■ ЦЕЛЬ УПРАЖНЕНИЯ ■
Перепишите без изменений строки, начиная со строки, содержащей "Image resolution: width=1308", и заканчивая строкой, содержащей "Looking at the screenshot, I should pos(1115,47).".

─── ПРИВЕДЁННЫЕ СТРОКИ

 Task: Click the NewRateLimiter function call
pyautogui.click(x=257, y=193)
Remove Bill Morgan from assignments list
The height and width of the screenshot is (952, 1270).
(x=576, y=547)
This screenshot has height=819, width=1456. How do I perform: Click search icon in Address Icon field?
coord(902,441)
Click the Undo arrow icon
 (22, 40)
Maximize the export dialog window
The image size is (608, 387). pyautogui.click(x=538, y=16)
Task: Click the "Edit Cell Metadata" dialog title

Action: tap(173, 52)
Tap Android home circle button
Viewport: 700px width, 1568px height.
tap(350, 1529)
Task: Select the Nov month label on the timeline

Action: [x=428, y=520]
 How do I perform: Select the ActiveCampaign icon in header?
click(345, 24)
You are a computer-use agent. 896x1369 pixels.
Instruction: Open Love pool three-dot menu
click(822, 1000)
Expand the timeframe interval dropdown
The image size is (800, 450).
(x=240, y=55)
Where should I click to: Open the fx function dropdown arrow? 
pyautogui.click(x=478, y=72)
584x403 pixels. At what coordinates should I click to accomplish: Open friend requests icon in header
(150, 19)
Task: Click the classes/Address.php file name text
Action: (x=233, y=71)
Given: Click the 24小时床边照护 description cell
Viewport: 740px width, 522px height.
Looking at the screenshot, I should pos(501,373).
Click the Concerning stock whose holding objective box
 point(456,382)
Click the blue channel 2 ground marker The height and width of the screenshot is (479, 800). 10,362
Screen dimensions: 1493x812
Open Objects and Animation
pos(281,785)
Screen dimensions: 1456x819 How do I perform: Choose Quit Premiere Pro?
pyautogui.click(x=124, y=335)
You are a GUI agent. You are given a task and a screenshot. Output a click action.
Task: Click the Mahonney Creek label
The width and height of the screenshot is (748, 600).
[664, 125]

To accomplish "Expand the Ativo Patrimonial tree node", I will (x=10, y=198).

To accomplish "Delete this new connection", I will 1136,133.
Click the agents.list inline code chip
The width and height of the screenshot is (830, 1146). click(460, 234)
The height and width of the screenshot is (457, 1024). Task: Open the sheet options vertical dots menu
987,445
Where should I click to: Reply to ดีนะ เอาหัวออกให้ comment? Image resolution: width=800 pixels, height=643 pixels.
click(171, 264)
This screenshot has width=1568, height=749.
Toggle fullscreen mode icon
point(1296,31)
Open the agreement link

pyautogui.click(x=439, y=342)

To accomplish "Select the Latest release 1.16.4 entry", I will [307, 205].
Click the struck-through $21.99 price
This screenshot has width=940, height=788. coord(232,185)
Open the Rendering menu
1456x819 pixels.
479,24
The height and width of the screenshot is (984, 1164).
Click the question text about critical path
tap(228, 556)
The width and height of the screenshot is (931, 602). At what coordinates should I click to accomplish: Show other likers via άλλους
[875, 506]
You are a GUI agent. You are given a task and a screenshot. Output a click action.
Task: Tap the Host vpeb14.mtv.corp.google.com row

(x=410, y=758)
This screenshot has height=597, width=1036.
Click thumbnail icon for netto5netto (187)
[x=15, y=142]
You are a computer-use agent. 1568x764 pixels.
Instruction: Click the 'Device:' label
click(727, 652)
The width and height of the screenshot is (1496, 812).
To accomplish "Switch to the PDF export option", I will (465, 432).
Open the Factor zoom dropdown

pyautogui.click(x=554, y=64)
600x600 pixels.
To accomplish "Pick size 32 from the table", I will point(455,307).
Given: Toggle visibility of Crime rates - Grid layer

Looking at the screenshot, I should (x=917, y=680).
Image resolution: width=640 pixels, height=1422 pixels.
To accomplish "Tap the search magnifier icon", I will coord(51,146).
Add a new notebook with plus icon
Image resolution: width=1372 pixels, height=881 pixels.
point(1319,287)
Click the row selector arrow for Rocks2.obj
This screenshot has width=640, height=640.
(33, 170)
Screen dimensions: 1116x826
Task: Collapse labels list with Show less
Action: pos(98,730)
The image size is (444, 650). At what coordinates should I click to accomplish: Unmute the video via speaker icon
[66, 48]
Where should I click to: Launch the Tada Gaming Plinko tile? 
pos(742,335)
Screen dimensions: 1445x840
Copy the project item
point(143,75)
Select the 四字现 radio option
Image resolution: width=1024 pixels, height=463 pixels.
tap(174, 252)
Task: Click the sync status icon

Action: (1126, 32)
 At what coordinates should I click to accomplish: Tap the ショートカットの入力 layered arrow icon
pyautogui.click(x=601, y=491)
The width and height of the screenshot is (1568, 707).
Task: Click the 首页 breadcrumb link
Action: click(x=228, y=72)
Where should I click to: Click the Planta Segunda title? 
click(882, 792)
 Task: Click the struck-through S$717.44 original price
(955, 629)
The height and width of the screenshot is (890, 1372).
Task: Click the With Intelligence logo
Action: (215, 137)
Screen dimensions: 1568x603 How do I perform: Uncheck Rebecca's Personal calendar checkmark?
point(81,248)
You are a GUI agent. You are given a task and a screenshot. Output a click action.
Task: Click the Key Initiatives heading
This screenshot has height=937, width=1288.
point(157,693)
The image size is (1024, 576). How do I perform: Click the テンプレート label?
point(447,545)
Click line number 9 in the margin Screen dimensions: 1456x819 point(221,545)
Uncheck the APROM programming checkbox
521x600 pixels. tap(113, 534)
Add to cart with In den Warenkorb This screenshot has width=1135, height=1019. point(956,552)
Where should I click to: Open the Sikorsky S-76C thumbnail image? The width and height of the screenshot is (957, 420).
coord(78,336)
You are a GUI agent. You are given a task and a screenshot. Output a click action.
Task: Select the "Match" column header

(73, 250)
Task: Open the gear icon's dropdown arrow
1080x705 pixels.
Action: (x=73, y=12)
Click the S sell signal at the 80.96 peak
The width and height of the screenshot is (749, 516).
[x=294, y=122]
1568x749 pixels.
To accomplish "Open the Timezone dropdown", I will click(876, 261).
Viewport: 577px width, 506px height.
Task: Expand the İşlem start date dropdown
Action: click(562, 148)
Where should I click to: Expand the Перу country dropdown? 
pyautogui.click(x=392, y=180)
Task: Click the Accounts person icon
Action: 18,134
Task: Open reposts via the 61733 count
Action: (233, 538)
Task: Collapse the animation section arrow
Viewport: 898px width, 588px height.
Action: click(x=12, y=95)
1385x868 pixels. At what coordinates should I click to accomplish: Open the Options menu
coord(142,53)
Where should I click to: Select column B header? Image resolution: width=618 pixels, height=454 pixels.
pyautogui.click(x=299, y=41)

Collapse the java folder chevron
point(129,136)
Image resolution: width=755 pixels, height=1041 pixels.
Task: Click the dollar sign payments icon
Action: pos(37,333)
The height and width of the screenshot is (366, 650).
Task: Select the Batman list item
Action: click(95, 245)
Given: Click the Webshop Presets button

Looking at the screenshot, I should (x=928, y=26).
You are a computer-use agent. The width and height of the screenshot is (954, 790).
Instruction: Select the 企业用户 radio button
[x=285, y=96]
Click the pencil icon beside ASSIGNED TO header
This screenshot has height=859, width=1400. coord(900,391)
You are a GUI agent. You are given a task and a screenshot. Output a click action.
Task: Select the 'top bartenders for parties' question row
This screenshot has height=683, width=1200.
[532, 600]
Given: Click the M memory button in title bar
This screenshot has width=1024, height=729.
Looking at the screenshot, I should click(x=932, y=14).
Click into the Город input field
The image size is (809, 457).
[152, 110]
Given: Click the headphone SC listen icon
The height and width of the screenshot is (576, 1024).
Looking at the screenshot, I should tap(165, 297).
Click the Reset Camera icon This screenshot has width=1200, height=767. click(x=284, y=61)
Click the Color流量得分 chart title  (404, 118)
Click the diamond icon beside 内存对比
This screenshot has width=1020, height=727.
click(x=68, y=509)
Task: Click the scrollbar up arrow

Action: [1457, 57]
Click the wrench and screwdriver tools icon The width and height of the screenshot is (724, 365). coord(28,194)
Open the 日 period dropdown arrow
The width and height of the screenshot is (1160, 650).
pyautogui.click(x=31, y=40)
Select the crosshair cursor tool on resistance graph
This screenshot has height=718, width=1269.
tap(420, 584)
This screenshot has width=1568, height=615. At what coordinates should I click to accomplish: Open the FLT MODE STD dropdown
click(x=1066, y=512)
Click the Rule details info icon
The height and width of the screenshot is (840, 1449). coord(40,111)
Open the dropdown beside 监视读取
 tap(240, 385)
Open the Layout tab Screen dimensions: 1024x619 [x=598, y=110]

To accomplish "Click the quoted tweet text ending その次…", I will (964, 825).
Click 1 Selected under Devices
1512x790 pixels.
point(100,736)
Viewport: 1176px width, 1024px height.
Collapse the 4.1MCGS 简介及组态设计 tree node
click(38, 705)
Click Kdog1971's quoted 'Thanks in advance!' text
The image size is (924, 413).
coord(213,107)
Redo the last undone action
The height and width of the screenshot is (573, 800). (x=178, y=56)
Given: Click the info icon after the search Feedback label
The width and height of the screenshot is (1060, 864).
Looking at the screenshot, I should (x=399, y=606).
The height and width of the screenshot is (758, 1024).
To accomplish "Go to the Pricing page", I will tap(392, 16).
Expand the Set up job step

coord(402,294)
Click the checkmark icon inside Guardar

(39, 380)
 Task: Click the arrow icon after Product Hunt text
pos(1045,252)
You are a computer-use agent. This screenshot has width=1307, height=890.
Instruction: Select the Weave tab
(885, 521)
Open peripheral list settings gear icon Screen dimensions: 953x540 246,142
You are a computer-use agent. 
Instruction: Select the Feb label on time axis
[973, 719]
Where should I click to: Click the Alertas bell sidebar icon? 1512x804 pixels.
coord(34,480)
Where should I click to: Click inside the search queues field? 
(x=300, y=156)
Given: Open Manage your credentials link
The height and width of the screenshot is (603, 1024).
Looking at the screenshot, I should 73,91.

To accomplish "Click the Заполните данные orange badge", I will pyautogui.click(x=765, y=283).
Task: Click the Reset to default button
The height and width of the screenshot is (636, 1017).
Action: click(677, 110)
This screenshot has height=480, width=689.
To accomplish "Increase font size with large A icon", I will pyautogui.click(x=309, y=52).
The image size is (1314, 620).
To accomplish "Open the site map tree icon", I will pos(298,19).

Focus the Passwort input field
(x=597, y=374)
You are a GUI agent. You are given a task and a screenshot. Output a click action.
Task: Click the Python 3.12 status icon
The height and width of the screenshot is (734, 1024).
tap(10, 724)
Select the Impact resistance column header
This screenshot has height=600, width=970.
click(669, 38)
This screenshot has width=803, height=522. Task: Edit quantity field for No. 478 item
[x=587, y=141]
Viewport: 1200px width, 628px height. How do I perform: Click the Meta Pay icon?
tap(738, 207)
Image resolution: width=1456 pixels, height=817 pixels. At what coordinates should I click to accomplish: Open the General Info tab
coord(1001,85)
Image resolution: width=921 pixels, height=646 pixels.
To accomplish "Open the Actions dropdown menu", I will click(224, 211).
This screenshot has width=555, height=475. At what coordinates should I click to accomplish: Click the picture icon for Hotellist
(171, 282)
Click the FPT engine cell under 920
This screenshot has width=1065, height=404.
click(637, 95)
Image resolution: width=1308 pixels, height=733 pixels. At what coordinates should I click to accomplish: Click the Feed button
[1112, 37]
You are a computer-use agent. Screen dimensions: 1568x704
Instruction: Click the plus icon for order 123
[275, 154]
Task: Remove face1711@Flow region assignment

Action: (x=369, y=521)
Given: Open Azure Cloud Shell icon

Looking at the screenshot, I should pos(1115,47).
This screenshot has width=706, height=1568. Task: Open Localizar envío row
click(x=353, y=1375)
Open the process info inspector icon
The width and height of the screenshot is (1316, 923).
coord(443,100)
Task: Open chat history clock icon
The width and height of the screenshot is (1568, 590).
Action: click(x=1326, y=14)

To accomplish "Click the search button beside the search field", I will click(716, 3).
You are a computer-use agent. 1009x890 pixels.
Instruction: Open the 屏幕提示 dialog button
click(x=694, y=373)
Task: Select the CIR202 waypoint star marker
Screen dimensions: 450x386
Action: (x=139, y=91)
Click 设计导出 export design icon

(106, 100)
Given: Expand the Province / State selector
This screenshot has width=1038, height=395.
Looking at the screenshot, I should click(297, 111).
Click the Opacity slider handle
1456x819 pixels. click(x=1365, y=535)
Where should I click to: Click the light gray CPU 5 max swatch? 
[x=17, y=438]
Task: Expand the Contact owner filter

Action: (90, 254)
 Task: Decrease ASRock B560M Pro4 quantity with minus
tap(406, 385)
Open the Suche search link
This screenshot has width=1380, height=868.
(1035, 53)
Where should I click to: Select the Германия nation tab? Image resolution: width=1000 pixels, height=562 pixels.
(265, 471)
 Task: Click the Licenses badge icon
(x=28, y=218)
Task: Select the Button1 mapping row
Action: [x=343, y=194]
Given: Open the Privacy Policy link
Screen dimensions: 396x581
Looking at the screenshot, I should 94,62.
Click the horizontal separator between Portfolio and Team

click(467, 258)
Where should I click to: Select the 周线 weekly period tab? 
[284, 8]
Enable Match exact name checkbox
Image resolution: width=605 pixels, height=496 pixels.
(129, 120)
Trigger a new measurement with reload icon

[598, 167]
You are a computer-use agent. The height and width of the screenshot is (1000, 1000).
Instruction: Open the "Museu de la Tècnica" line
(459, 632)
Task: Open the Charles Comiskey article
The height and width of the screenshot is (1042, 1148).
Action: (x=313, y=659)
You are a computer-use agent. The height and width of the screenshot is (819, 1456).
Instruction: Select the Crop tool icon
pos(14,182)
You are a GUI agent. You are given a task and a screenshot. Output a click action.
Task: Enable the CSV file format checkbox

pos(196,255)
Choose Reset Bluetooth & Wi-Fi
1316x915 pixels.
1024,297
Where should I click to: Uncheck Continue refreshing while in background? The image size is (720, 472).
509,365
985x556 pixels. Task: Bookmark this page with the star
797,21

──────

■ ПРАВИЛЬНЫЙ ОТВЕТ ■
Image resolution: width=1308 pixels, height=733 pixels. At what coordinates should I click to accomplish: Click the Feed button
[1112, 37]
You are a computer-use agent. Screen dimensions: 1568x704
Instruction: Click the plus icon for order 123
[275, 154]
Task: Remove face1711@Flow region assignment

Action: (x=369, y=521)
Given: Open Azure Cloud Shell icon

Looking at the screenshot, I should pos(1115,47).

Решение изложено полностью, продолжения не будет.